Problem requirements ▸
When copying the records below, keep every word as it is and drop the images.

=== Input material ===

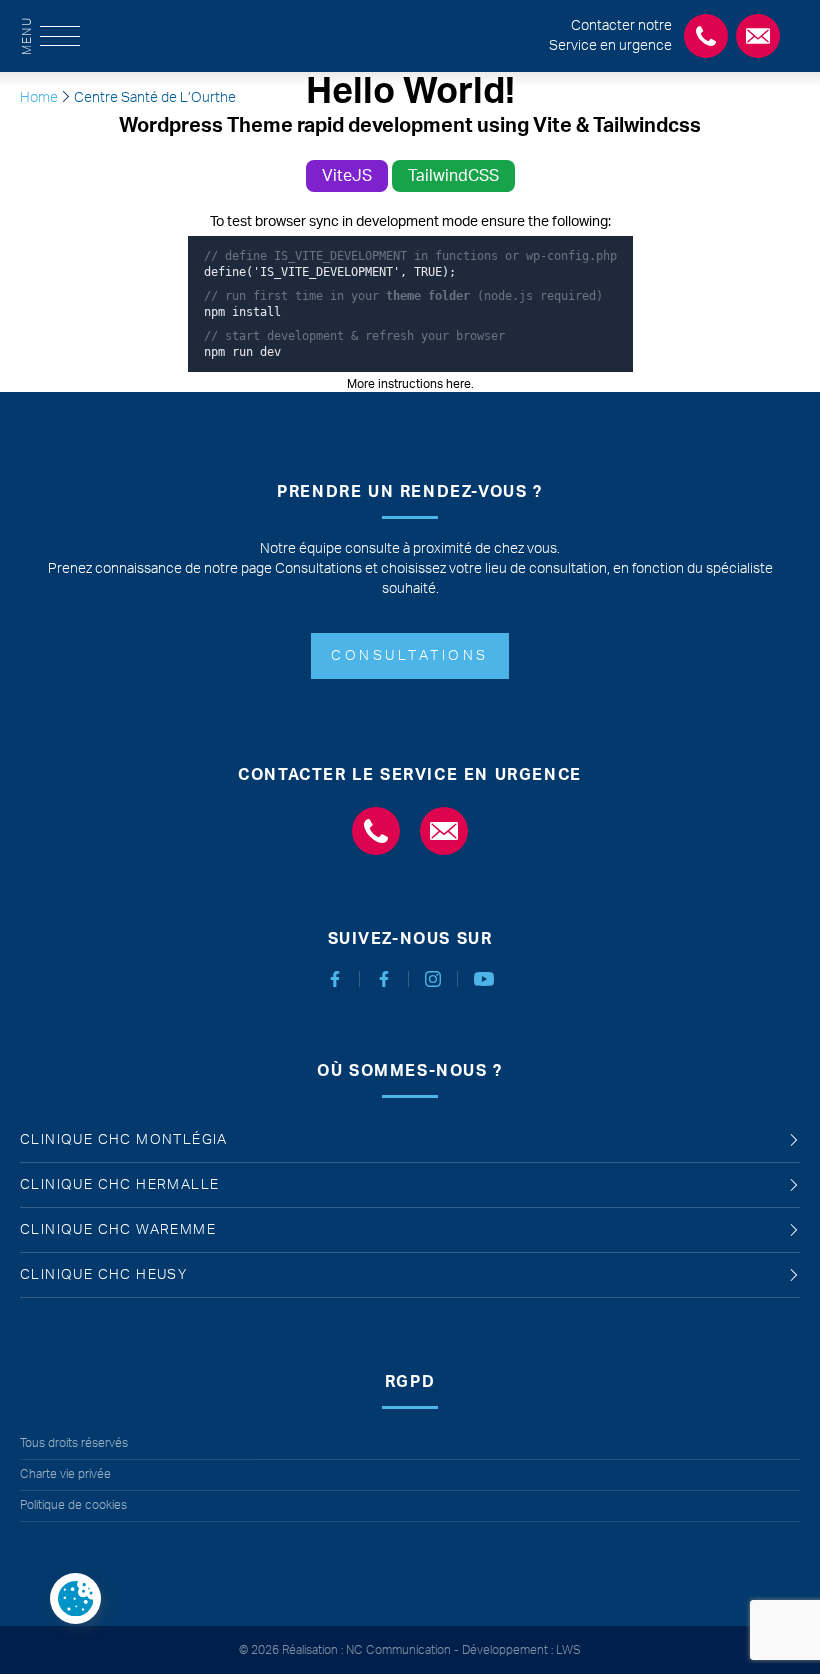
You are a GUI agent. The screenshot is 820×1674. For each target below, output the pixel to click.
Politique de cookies (73, 1505)
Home (39, 98)
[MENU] (60, 36)
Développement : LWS (521, 1650)
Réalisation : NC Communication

===

Result for this exercise ▸
You are a GUI agent. The screenshot is 820×1674. For each target below, output the pixel to click.
Politique de cookies (73, 1505)
Home (39, 98)
[MENU] (60, 36)
Développement : LWS (521, 1650)
Réalisation : NC Communication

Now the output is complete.